┌─ SUPPLIED RECORDS

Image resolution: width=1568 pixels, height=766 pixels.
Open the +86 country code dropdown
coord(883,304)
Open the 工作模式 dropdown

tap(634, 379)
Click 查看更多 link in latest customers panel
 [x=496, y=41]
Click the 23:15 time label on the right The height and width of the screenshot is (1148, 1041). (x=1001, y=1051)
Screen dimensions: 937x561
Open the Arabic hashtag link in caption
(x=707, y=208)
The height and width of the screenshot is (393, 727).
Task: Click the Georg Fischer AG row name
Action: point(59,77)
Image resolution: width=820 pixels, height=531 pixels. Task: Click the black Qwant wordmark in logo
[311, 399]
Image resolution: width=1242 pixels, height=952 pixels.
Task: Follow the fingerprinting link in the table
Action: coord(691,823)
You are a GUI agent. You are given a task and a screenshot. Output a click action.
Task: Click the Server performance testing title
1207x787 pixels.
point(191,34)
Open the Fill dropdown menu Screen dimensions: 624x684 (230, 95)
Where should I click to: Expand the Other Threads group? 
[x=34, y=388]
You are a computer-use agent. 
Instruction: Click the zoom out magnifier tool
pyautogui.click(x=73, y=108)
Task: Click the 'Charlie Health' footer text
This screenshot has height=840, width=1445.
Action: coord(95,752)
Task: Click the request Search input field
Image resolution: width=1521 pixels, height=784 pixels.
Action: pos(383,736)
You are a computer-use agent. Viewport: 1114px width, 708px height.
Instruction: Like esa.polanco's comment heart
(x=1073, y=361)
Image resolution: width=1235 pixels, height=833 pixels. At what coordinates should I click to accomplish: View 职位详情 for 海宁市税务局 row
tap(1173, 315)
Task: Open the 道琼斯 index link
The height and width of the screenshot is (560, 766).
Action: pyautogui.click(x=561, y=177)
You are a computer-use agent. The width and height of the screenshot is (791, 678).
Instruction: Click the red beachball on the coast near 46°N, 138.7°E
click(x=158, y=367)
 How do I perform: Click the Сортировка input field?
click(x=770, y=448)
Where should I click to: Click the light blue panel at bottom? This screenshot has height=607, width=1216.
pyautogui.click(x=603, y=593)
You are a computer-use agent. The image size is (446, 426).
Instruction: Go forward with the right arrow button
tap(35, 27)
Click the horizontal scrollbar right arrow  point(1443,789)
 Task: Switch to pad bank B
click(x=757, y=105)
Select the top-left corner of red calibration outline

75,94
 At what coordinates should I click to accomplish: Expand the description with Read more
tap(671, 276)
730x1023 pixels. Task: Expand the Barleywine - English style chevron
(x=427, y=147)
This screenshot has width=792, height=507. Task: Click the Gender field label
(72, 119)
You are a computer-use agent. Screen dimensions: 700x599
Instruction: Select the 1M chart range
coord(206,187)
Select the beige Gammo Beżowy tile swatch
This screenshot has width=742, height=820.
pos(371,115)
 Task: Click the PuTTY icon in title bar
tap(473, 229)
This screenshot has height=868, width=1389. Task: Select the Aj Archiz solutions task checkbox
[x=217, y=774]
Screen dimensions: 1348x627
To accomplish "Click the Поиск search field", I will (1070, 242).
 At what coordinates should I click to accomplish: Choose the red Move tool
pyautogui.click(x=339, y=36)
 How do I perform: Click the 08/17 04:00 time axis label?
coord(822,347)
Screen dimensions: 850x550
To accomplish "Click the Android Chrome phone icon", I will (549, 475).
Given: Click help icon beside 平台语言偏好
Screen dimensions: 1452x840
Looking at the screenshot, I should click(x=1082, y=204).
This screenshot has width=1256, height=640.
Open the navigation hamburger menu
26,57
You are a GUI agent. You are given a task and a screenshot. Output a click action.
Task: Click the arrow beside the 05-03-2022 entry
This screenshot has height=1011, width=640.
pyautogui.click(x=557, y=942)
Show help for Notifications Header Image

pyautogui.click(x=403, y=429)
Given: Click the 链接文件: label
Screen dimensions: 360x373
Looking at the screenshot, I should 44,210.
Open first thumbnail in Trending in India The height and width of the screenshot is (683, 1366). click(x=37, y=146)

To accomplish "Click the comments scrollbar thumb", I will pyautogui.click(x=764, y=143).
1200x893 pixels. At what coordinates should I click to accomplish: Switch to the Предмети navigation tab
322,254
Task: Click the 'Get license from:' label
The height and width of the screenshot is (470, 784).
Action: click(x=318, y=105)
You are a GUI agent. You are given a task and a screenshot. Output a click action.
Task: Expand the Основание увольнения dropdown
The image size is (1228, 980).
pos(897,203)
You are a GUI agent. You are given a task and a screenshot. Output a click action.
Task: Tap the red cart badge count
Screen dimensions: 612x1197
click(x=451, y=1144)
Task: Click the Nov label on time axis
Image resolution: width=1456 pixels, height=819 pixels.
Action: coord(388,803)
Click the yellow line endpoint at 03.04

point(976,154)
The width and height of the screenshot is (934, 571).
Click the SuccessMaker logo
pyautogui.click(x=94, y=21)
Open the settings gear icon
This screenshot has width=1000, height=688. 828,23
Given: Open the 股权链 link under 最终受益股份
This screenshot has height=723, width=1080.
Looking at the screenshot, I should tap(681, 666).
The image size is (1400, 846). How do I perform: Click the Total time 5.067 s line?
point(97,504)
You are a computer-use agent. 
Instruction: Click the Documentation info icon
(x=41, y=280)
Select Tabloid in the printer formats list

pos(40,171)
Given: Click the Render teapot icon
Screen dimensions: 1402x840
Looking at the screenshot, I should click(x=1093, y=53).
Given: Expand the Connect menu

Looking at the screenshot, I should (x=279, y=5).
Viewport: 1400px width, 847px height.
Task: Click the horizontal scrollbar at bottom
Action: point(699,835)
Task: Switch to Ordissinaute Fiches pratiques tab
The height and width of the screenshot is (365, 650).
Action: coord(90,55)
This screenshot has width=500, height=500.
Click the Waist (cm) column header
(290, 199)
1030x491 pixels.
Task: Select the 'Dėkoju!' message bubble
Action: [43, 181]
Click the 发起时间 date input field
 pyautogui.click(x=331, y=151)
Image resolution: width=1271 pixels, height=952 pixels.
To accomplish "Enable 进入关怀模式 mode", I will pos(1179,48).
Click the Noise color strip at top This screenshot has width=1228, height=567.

└─

* TRY IT
Repeat exactly the lines above from the one with "Open the Fill" up to and including the one with "You are a computer-use agent. The width". No other line belongs in the reply.

* SOLUTION
Open the Fill dropdown menu Screen dimensions: 624x684 (230, 95)
Where should I click to: Expand the Other Threads group? 
[x=34, y=388]
You are a computer-use agent. 
Instruction: Click the zoom out magnifier tool
pyautogui.click(x=73, y=108)
Task: Click the 'Charlie Health' footer text
This screenshot has height=840, width=1445.
Action: coord(95,752)
Task: Click the request Search input field
Image resolution: width=1521 pixels, height=784 pixels.
Action: pos(383,736)
You are a computer-use agent. Viewport: 1114px width, 708px height.
Instruction: Like esa.polanco's comment heart
(x=1073, y=361)
Image resolution: width=1235 pixels, height=833 pixels. At what coordinates should I click to accomplish: View 职位详情 for 海宁市税务局 row
tap(1173, 315)
Task: Open the 道琼斯 index link
The height and width of the screenshot is (560, 766).
Action: pyautogui.click(x=561, y=177)
You are a computer-use agent. The width and height of the screenshot is (791, 678).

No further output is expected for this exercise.